‘Terminator Salvation’: an unrecognised masterpiece full of signs/symbols that points towards a new way for cinema?
No, I don’t think so. ‘Salvation’ is a film we both roundly denounced on the podcast, (Gareth arguably less so), but the vehemence with which ‘kbm’ puts forwards his comments in this post:
Three Questions about ‘Terminator Salvation’
at first gave me pause.
Was I missing something? Did we, as kbm put it “have no idea what this film is and what it is referencing.”? Should we “stop underestimating McG and go in again with a clean slate and really look at it. this is a bleak, very developed idea that has copious, instructive signals, codes and shot relations that Cameron never imagined.”
I admire kbm’s online work and so felt the need to think again about this McG pic. And…well…this leads to my question. What value bad films? Because I saw ‘Terminator Salvation’ again and it is awful. Half-baked, nonsensical – the kind of film in which good actors, in fact every actor in the film, comes across as bad. Hackneyed dialogue that was stale decades ago, “it’s too quiet in here – could be a trap”, astonishes.

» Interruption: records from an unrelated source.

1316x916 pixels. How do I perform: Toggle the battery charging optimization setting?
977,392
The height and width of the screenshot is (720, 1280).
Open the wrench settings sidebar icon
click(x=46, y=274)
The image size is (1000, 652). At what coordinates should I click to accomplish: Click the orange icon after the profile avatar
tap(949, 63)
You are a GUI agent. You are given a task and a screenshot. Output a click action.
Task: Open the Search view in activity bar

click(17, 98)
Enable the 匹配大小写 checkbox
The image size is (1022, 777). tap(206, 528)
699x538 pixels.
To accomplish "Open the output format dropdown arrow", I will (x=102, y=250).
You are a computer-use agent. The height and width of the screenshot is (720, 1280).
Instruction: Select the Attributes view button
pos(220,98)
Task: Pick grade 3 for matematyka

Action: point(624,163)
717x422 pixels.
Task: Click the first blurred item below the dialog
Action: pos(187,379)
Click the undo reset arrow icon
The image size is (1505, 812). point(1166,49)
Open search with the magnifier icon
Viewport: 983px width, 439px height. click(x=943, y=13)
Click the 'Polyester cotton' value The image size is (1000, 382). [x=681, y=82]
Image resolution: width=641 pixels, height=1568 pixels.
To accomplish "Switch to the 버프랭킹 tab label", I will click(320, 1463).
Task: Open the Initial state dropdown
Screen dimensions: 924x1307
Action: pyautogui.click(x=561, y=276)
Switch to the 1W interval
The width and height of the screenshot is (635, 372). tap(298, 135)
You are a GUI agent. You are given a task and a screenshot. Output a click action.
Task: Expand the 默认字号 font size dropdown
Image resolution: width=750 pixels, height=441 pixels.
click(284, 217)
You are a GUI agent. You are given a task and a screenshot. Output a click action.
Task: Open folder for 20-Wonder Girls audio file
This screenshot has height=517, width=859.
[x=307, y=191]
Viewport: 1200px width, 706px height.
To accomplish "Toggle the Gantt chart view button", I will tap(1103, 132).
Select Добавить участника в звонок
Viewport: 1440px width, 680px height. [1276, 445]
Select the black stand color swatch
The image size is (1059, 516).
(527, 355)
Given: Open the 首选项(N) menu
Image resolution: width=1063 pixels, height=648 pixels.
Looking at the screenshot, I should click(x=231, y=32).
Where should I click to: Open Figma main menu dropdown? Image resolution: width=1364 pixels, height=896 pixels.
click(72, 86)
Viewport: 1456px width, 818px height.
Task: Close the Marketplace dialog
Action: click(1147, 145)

But. There are things there.
Who knows how many people worked on the script. As Higgins points out in the podcast there were more producers on that show then there were Apostles. So there’s stuff there. What creature do they test the ‘death/rebirth’ signal on? A robotic snake – so symbols/signs – archetypes are there. Sort of. None of it comes together. It’s not cohesive and remains, without a doubt, a dull film.
So. Is it of value? Can a film that fails on every level in terms of conventional film-making craft, (fails at what it tries to do – the action is devoid of excitement and suspense, the characterisations laughable etc. etc. etc.), still be worth viewing?
Thoughts?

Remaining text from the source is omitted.